Writing America

Maps can show much more than topography. Simon Garfield puts the greats in their place

By Simon Garfield

There are several reasons why you might want to be E. Annie Proulx, mostly to do with her talent as a writer of elemental novels such as “The Shipping News”. But now there is another one: being E. Annie Proulx means having practically the whole of Wyoming to yourself.

If you were Emily Dickinson or John Cheever, you would have to contend with being squeezed alongside fellow east-coasters such as J.D. Salinger and Anne Sexton. If you were Norman Mailer, you would have an even bigger problem – thanks to a British bookseller with a sideline in cartography called Geoff Sawers. “I was never really a fan of Mailer,” Sawers says. “And if I had put in Mailer then I’d have had to sacrifice someone else, so he didn’t make it.”

Ah, the cruel realities of writerly fame. One minute you're the talk of the town, the next you're not even on the map. Sawers’s Literary Map of the United States of America includes more than 200 novelists, poets and cartoonists, and the selection process, as in all literary contests, had an element of the arbitrary. First, Sawers and his co-artist, Bridget Hannigan, drew up a list of names they felt had to be on there, a combination of prizewinners and personal crushes. Thus F. Scott Fitzgerald was an early inclusion, but so was Charles M. Schulz, creator of Snoopy. Then there was the placement issue: where a writer appeared was only sometimes determined by birthplace. So while Tom Wolfe stretches up towards his hometown of Richmond, Virginia, Herman Melville appears whaling away north of Nantucket with “Moby Dick”. “People from all over the world are buying the maps,” Sawers says, “and they can get quite angry when their favourite writers don’t appear where they expect them to.”
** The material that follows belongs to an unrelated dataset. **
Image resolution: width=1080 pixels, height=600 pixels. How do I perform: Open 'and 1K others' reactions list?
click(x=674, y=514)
Sawers’s literary map is part of a vibrant artistic genre. These days technology permits all manner of digital mash-ups: you can take statistical information and lay it on almost any cartographic framework. But there is something appealing about such exercises being conducted by a caring hand. Calligraphic maps are as old as the hills they often depict, and now they have been given new life as an authentic and time-consuming alternative to things that could be rendered more swiftly in pixels. The artistic wing of this trend is led by Grayson Perry, whose emotional renderings in pencil and tapestry lead the viewer to question the reliability of official maps.

Mind you, maps have seldom just been things that plot a boundary. George Cruikshank and his fellow Victorian caricaturists showed the globe as a plaything, while individual countries have long been tableaux for useful and unlikely information: France mapped according to its cheeses, Africa by its imperialist rulers. Maps have long been representations of power and politics; increasingly they are also representations of more overtly playful and cultural things.
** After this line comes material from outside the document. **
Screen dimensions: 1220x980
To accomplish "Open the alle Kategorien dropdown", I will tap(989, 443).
The literary map – the plotting of those who plot – has a long tradition, with the Library of Congress keeping more than 225 examples locating authors and their creations in the landscape. This isn't even Geoff Sawers's first calligraphical-geographical adventure. In 2008, he was running his secondhand book business in Reading when he and his wife created the Literary Gift Company. Its first map – of literary Britain – proved instantly popular.

In creating the American map, Sawers’s pen moved from north-west to south-east, starting with Alaska and ending up in Florida. The project exposed literary trends: a tight concentration of old-school stars in the east, and of younger, more experimental writers spreading, pioneer-style, westwards.

Where next for Sawers? Having completed Literary Wales, he is now considering Literary Ireland. He'd like to do Australia, but thinks France is probably out, because Paris would be too crowded. And Scandinavia? How would dear old insular Ibsen fare among the full-blooded promontories of Mankells, Larssons and Nesbos?